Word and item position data
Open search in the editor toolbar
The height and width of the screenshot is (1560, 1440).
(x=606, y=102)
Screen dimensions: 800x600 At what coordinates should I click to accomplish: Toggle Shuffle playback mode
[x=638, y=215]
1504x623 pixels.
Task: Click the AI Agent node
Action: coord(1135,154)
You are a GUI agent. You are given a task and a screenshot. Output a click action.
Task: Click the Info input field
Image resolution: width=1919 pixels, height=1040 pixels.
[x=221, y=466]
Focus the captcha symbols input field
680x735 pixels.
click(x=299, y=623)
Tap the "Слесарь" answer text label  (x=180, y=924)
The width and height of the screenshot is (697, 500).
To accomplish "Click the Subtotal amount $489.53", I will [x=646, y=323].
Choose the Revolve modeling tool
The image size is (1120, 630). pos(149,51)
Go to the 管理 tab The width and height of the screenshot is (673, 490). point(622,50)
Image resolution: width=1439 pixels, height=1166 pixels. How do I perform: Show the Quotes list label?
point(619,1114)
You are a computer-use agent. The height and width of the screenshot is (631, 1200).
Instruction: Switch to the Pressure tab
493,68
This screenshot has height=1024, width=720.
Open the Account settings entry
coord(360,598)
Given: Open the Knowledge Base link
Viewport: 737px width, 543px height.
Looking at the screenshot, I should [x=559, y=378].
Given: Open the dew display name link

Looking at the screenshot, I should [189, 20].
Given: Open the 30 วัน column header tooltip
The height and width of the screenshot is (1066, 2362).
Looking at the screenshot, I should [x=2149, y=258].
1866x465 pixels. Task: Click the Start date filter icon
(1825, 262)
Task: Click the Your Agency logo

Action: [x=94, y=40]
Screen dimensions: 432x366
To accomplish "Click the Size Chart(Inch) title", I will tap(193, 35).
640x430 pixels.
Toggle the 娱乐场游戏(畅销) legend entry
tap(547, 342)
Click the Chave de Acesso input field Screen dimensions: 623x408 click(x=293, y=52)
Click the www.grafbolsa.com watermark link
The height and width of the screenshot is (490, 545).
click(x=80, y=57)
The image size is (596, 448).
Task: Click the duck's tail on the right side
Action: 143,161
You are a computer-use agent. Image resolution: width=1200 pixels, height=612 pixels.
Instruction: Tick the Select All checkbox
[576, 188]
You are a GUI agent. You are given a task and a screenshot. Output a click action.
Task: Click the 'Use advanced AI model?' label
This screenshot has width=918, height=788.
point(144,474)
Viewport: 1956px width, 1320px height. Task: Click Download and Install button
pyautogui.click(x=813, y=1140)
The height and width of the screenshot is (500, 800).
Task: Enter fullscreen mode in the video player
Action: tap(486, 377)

Given instruction:
Copy out every item above word for word.

Correct answer:
Open search in the editor toolbar
The height and width of the screenshot is (1560, 1440).
(x=606, y=102)
Screen dimensions: 800x600 At what coordinates should I click to accomplish: Toggle Shuffle playback mode
[x=638, y=215]
1504x623 pixels.
Task: Click the AI Agent node
Action: coord(1135,154)
You are a GUI agent. You are given a task and a screenshot. Output a click action.
Task: Click the Info input field
Image resolution: width=1919 pixels, height=1040 pixels.
[x=221, y=466]
Focus the captcha symbols input field
680x735 pixels.
click(x=299, y=623)
Tap the "Слесарь" answer text label  (x=180, y=924)
The width and height of the screenshot is (697, 500).
To accomplish "Click the Subtotal amount $489.53", I will [x=646, y=323].
Choose the Revolve modeling tool
The image size is (1120, 630). pos(149,51)
Go to the 管理 tab The width and height of the screenshot is (673, 490). point(622,50)
Image resolution: width=1439 pixels, height=1166 pixels. How do I perform: Show the Quotes list label?
point(619,1114)
You are a computer-use agent. The height and width of the screenshot is (631, 1200).
Instruction: Switch to the Pressure tab
493,68
This screenshot has height=1024, width=720.
Open the Account settings entry
coord(360,598)
Given: Open the Knowledge Base link
Viewport: 737px width, 543px height.
Looking at the screenshot, I should [x=559, y=378].
Given: Open the dew display name link

Looking at the screenshot, I should [189, 20].
Given: Open the 30 วัน column header tooltip
The height and width of the screenshot is (1066, 2362).
Looking at the screenshot, I should [x=2149, y=258].
1866x465 pixels. Task: Click the Start date filter icon
(1825, 262)
Task: Click the Your Agency logo

Action: [x=94, y=40]
Screen dimensions: 432x366
To accomplish "Click the Size Chart(Inch) title", I will tap(193, 35).
640x430 pixels.
Toggle the 娱乐场游戏(畅销) legend entry
tap(547, 342)
Click the Chave de Acesso input field Screen dimensions: 623x408 click(x=293, y=52)
Click the www.grafbolsa.com watermark link
The height and width of the screenshot is (490, 545).
click(x=80, y=57)
The image size is (596, 448).
Task: Click the duck's tail on the right side
Action: 143,161
You are a computer-use agent. Image resolution: width=1200 pixels, height=612 pixels.
Instruction: Tick the Select All checkbox
[576, 188]
You are a GUI agent. You are given a task and a screenshot. Output a click action.
Task: Click the 'Use advanced AI model?' label
This screenshot has width=918, height=788.
point(144,474)
Viewport: 1956px width, 1320px height. Task: Click Download and Install button
pyautogui.click(x=813, y=1140)
The height and width of the screenshot is (500, 800).
Task: Enter fullscreen mode in the video player
Action: tap(486, 377)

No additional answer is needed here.